O doloroso genocídio dos Cristãos

Médio Oriente, África e Ásia. Mudam os países, mudam os protagonistas, mas na essência nada se altera. O Cristianismo continua a ser a religião mais perseguida no mundo e em muitos lugares assiste-se mesmo a tentativas de genocídio.

Médio Oriente, África e Ásia. Mudam os países, mudam os protagonistas, mas na essência nada se altera. O Cristianismo continua a ser a religião mais perseguida no mundo e em muitos lugares assiste-se mesmo a tentativas de genocídio.

De dois em dois anos, a Fundação AIS (Ajuda à Igreja que Sofre) publica um Relatório detalhado sobre a perseguição aos Cristãos no mundo. Na passada quarta-feira, dia 23, foi apresentado em Lisboa, a par de outras capitais europeias, o mais recente estudo que abrange o período entre julho de 2017 e julho de 2019. O documento revela uma realidade impressionante. Os únicos países analisados em que se verifica uma menor pressão sobre a comunidade cristã são a Síria e o Iraque. E apenas por causa da derrota militar imposta ao Daesh, o auto-proclamado Estado Islâmico. Mas mesmo em relação a estes dois países, o Relatório da Fundação AIS deixa sinais de alerta. A situação de forte instabilidade que se vive ainda nesta região poderá vir a acelerar o fim do Cristianismo se a comunidade internacional não atuar rapidamente. Esta é, aliás, uma das principais conclusões do documento.

Em Lisboa, a sessão de apresentação do Relatório, no Centro Nacional de Cultura, contou com a presença de Paulo Portas, ex-ministro dos Negócios Estrangeiros, que sublinhou a importância de o mundo não virar costas a “este combate desigual” em defesa da comunidade cristã nesta região tão atribulada do globo. “Temos o dever de lembrar às sociedades ocidentais que há muitos cristãos que são perseguidos, que não podem viver em liberdade, que uma parte da sua dignidade está capturada e que precisam de ser lembrados, que precisam de ser falados e que se actue mais em sua defesa”, disse Portas.

++++++

EXERCÍCIOS>
a - Reescreva sob a forma de lista o parágrafo que começa por "Em Lisboa, a sessão de apresentação", do texto sobre a perseguição aos cristãos, mantendo os seus factos principais.
b - Reproduza o trecho do texto sobre a perseguição aos cristãos começando em "De dois em dois" e terminando em "conclusões do documento.", alterando "Relatório" para "Estudo".

DADOS FORNECIDOS>
++++++

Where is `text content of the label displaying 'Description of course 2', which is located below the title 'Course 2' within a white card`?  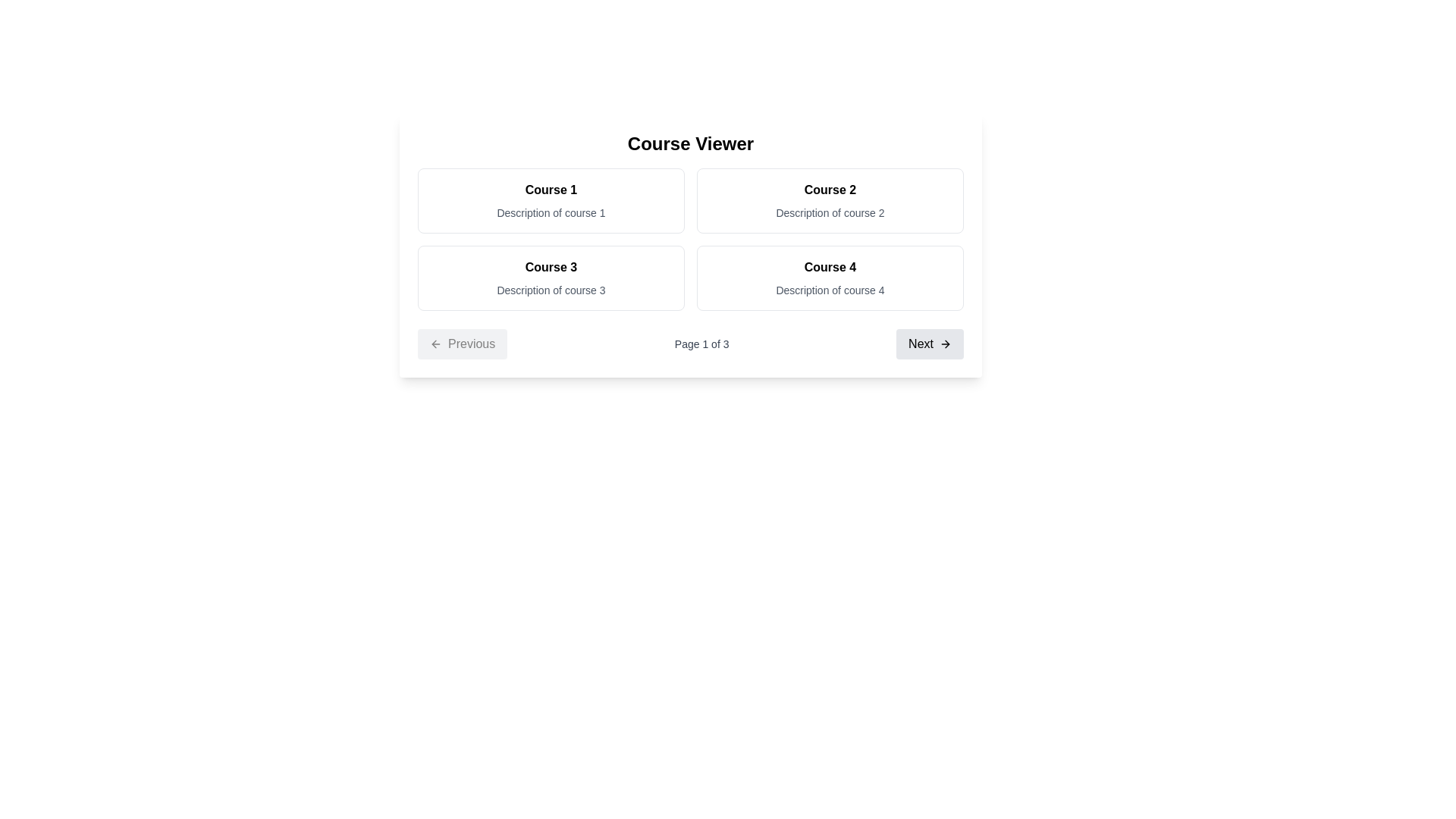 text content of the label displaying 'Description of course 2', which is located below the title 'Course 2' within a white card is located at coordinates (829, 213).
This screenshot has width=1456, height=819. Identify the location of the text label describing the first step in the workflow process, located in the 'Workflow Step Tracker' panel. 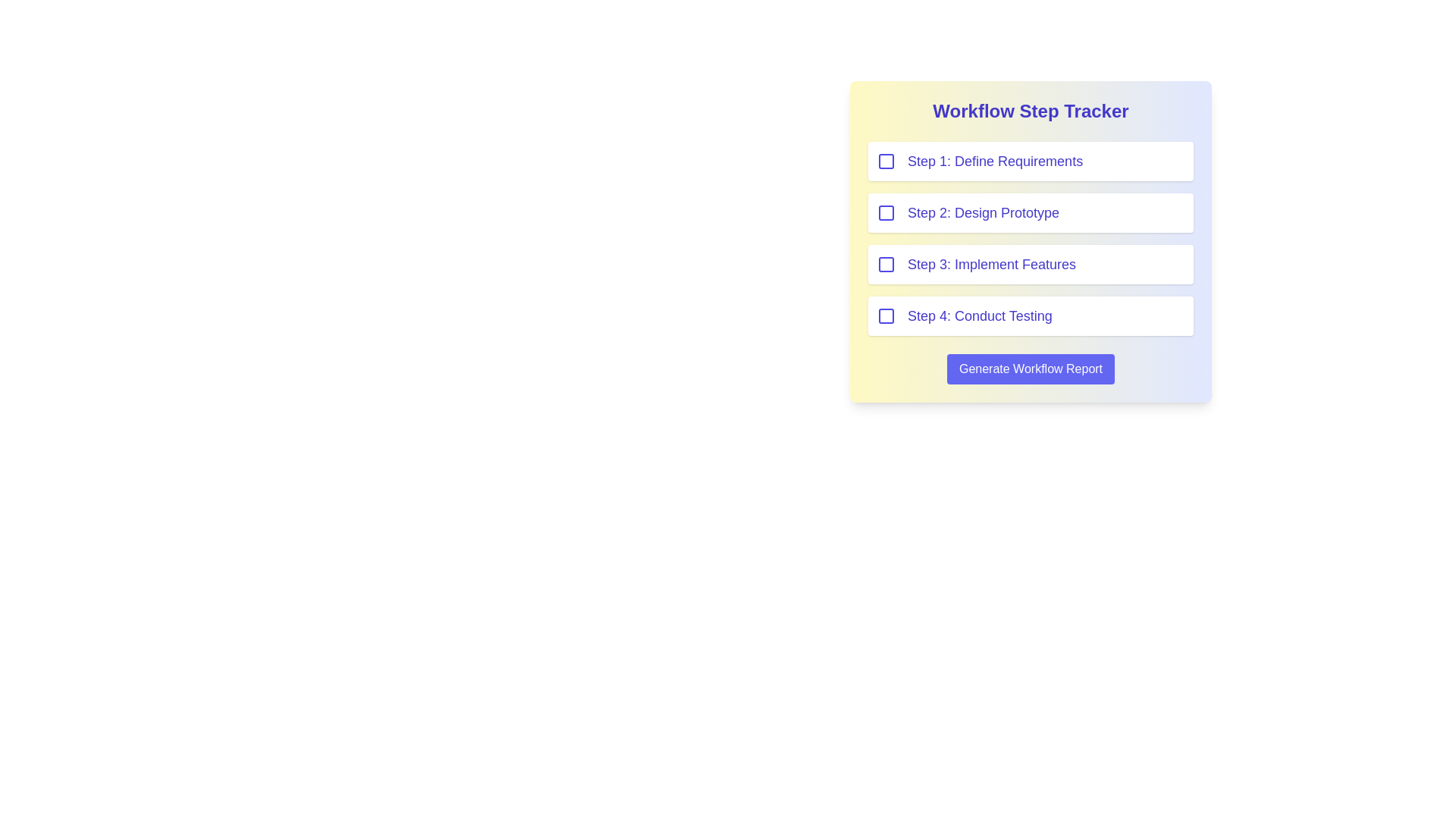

++++++

RESPOSTAS DESENVOLVIDAS>
a -
- A sessão de apresentação do Relatório em Lisboa decorreu no Centro Nacional de Cultura.
- Esteve presente Paulo Portas, ex-ministro dos Negócios Estrangeiros.
- Portas sublinhou a importância de o mundo não virar costas a "este combate desigual" em defesa da comunidade cristã nessa região.
- Afirmou que há o dever de lembrar às sociedades ocidentais que muitos cristãos são perseguidos e não podem viver em liberdade.
- Acrescentou que uma parte da dignidade desses cristãos está capturada e que precisam de ser lembrados, de ser falados e de uma atuação mais forte em sua defesa.

b -
De dois em dois anos, a Fundação AIS (Ajuda à Igreja que Sofre) publica um Estudo detalhado sobre a perseguição aos Cristãos no mundo. Na passada quarta-feira, dia 23, foi apresentado em Lisboa, a par de outras capitais europeias, o mais recente estudo que abrange o período entre julho de 2017 e julho de 2019. O documento revela uma realidade impressionante. Os únicos países analisados em que se verifica uma menor pressão sobre a comunidade cristã são a Síria e o Iraque. E apenas por causa da derrota militar imposta ao Daesh, o auto-proclamado Estado Islâmico. Mas mesmo em relação a estes dois países, o Estudo da Fundação AIS deixa sinais de alerta. A situação de forte instabilidade que se vive ainda nesta região poderá vir a acelerar o fim do Cristianismo se a comunidade internacional não atuar rapidamente. Esta é, aliás, uma das principais conclusões do documento.